### Document passage:
# Recently Got A Job



## naturevalley (Mar 1, 2014)

I recently got a job. And the interview to get the job was a triumph. I didn't stumble my words too much. I felt confident but extremely nervous at the same time. It's a strange feeling. My hands were like swimming pools of sweat that wouldn't even wipe off only to be replaced with more sweat. But It's a step forward. I got the nerve to go in, pretend to be not nervous and get through it all. Hooray! Although the hand sweat I have no idea why it happens. It happens even when I am at home. I read of hyperhidrosis of the palms. No idea what it could be.


----------



## millenniumman75 (Feb 4, 2005)

Congratulations! :boogie :boogie :boogie

Hand sweating is normal. That is why people are told to take a Kleenex and put it in their hands. It's normal to be nervous in an interview. It keeps you alert!


----------



## elle3 (Apr 1, 2013)

Congratulations on the job!


----------



## camilo borja (Feb 26, 2014)

Congrats


----------



## MoonlitMadness (Mar 11, 2013)

Well done


----------



## MD10 (Feb 20, 2014)

woooo congrats!!!


----------



## mac93 (Feb 18, 2014)

Congratulations!


----------



## Laboratory Rat (Mar 1, 2014)

Which one if I may know?

Anyway, congratulations and I wish you lots of luck, success and happiness in your future career! Cheers!


----------



## TicklemeRingo (Jan 11, 2013)

Nice work! :clap


----------



## alex9498 (Aug 15, 2011)

Congratulations! I am trying to getting a job as well.


----------



## Don05 (Mar 6, 2014)

*congrats*

I get nervous during interviews. My leg shakes and I am always perspiring. I find it helps to spend the day before thinking positive thoughts. Instead of preparing for the interview.


----------



## naturevalley (Mar 1, 2014)

This is late. But thanks everyone. I've already settled into my new job. Since It's full-time I have little downtime. But I believe I like it that way. I believe a key factor of my depression, and S.A were a result of being idle, jobless, no goals, nothing to wake up for in the morning basically. My feet are pretty tired right now, and even more tired at work. I feel my body exponentially gaining strength, and my mind gaining endurance. I've already made a lot of new friends and I feel like I fit in.

Guys.. It's crazy. I cried literal tears of joy while I showered off the days sweat tonight.. My entire personality has shifted. Instead of being reserved, closed off, couldn't look you in the eyes, down in the dumps sad. I now feel energetic, cheerful, always smiling, and quick to laugh.

I will continue to check on the forums to share my growth, and to listen to your growth as well. Again thanks again. WE CAN BEAT THIS! Together


----------



## misspeachy (Aug 11, 2011)

Wow, a huge congratulations to you! How do you even hide your nerves?!


----------



## 000XXX000 (Dec 1, 2013)

congrats! so what are ya doing?


----------



## forex (Dec 29, 2010)

May i ask what things you do on your job , its it more fhysicall or verbal tasks .


----------

### Exercises to complete:
1. Can you extract the passage of the job thread from "## Don05 (Mar" up to and including "for the interview."?
2. How would you render this sentence from the job thread in Spanish: "I've already made a lot of new friends and I feel like I fit in."

(Page and screen pointing data)
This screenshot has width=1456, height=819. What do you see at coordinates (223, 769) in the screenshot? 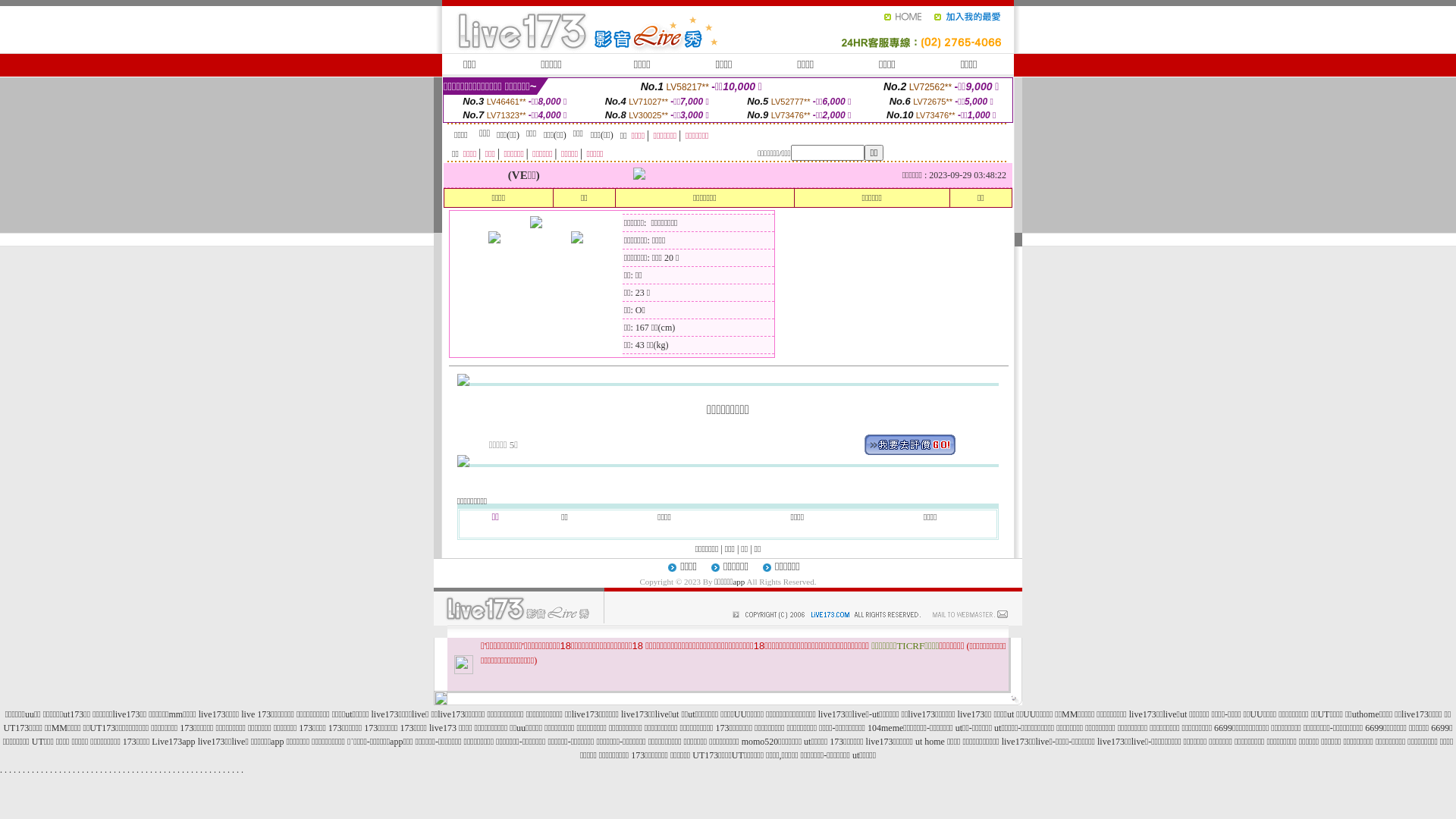
I see `'.'` at bounding box center [223, 769]. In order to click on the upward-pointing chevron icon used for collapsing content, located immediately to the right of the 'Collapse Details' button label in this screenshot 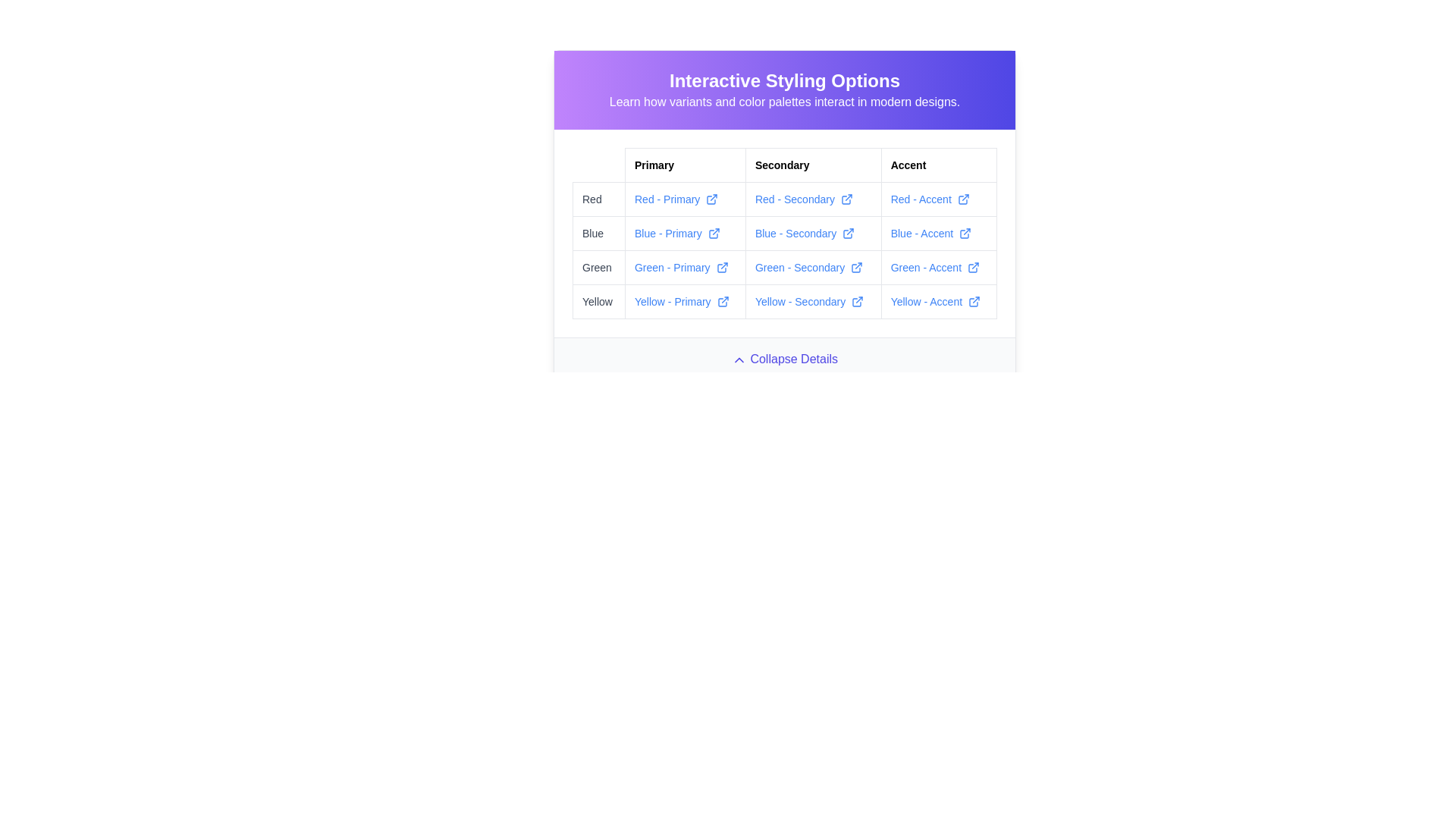, I will do `click(739, 359)`.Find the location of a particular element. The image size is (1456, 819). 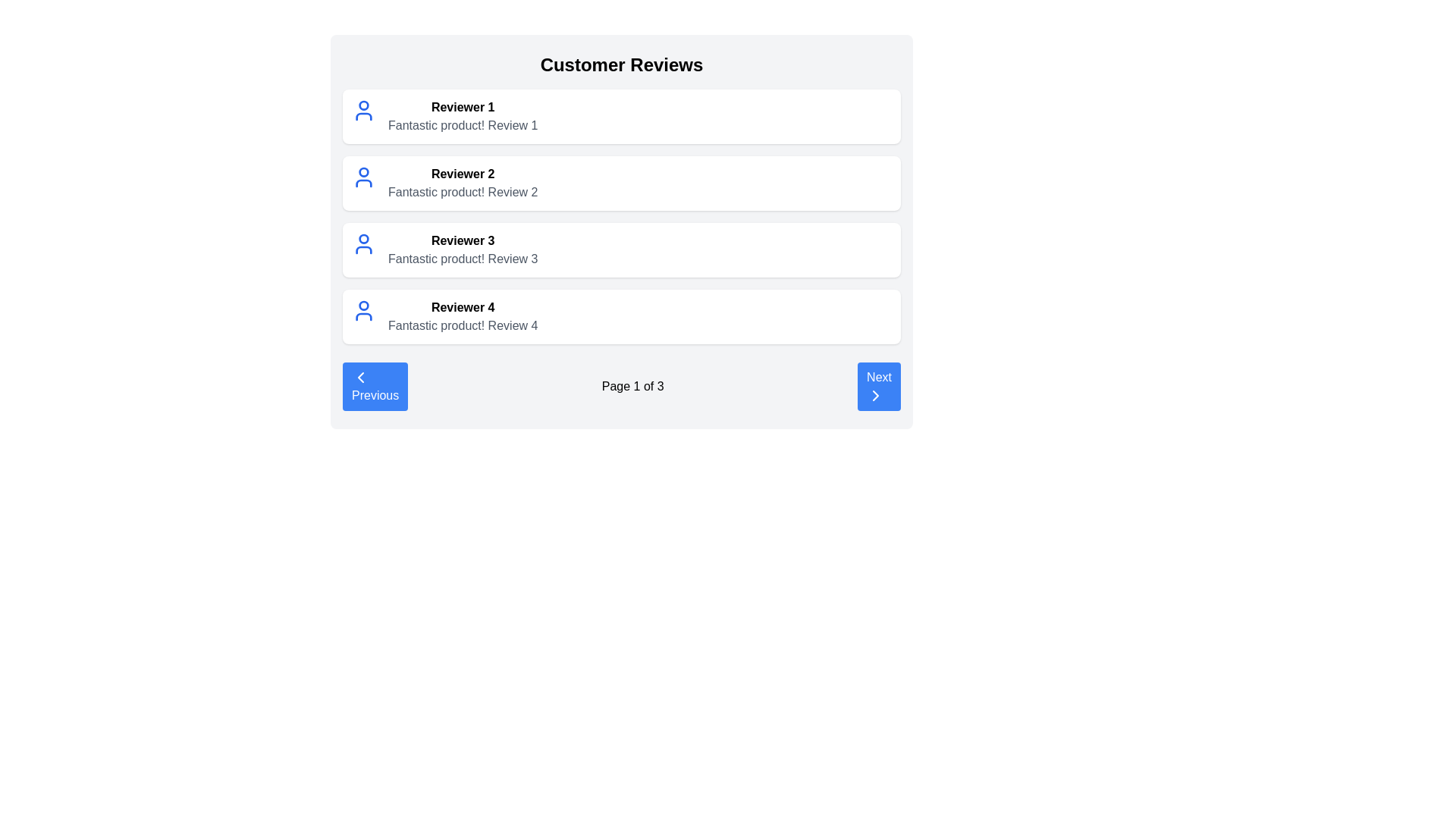

the circular graphical icon located near the top-left corner of the user icon graphic within the first review entry is located at coordinates (364, 104).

### Results by task:
1.
## Don05 (Mar 6, 2014)

*congrats*

I get nervous during interviews. My leg shakes and I am always perspiring. I find it helps to spend the day before thinking positive thoughts. Instead of preparing for the interview.

2. Ya he hecho muchos amigos nuevos y siento que encajo.